Namsnanny Mon 11-Mar-19 21:22:23

Bridgeit..Thanks!!
The book is called Games People Play by Eric Berne psychiatrist.
Do you know any other books on the subject that might be helpful?
Regards.

Bridgeit Mon 11-Mar-19 21:05:45

Hope this helps a bit, there are lots of books available best to look for the simpler ones to begin with. The study books can be good for learning about differing methods of behaviours & treatments etc , its a fascinating study, best wishes

Bridgeit Mon 11-Mar-19 20:58:53

Psychology games is perhaps the wrong way to describe it.
As we grow up we all learn how to survive within our own unique family dynamics ie, blend in, be loved ,survive our place in the hierarchy etc , we also subconsciously adapt, react, reinact & or avoid certain behaviours.
No one can predict which way or how many ways we will use or avoid certain behaviours, that’s what makes us unique. Most of us if we are lucky ended up with what is termed ‘wobbly well ‘ personalities & qualities. But some backgrounds are so traumatic that a person will either replicate behaviours or suffer with mental & emotional health.
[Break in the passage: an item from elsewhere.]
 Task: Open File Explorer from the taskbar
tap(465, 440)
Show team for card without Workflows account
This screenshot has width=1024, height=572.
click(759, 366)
Namsnanny Mon 11-Mar-19 19:34:35

I'm reading a couple of books about the psychology of relationships.
One concentrates on the psychological games people play, and why.
The author is saying that we pass on these games to our children ad infinitum, and choose partners who play the same game but maybe a different role.
The reason for the games is to get some emotional gratification otherwise denied to us.
Apparently very few of us DONT play some games regularly, and its very hard to break the cycle.

My question is does anyone on GN have knowledge of this subject matter?
I could do with a bit more understanding as this book is quite wordy!!